NTTコミュニケーションズ(NTTコム)は2011年1月31日、アジア5カ国・地域を結ぶ総容量15Tビット/秒以上の大容量光海底ケーブル「Asia Submarine-cable Express」(ASE)の建設を始めることを発表した。建設に参加する通信事業者はNTTコム(香港のNTT Com Asiaも含む)、Telekom Malaysia(マレーシア)、PLDT(フィリピン)、StarHub(シンガポール)の4事業者。総工費は約360億円(約4.3億米ドル)、総延長は約7200kmとなっている。

 NTTコムによれば、現在多数の国際海底ケーブルが密集している「台湾南沖パシー海峡」付近は地震や台風など自然災害の影響を受けやすく、ここ数年ケーブルの故障が頻発しているという。自然災害により海底ケーブルが被災すると、香港やシンガポールをはじめ、東南アジア各国、日本、米国の通信に多大な影響が及ぶ。そこでASEでは、この故障頻発エリアを回避しつつ、日本から香港やシンガポールなどへの遅延が最短となるルート設計を採用したとしている。

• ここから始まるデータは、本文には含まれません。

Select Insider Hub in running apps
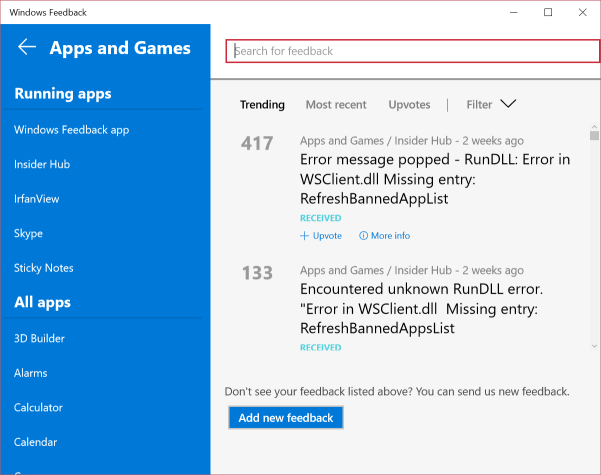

 建設は2段階のフェーズで実施される。まずフェーズ1として、日本、シンガポール、マレーシアの3カ国を直接結び、フィリピンへの接続も持つルートを建設する(運用開始は2012年6月を予定)。その後フェーズ2として、香港への接続ルートを建設する(運用開始は2012年12月を予定)。NTTコムでは、さらにその先の予定として、中国大陸や東南アジア諸国への接続先の拡大を進めるとしている。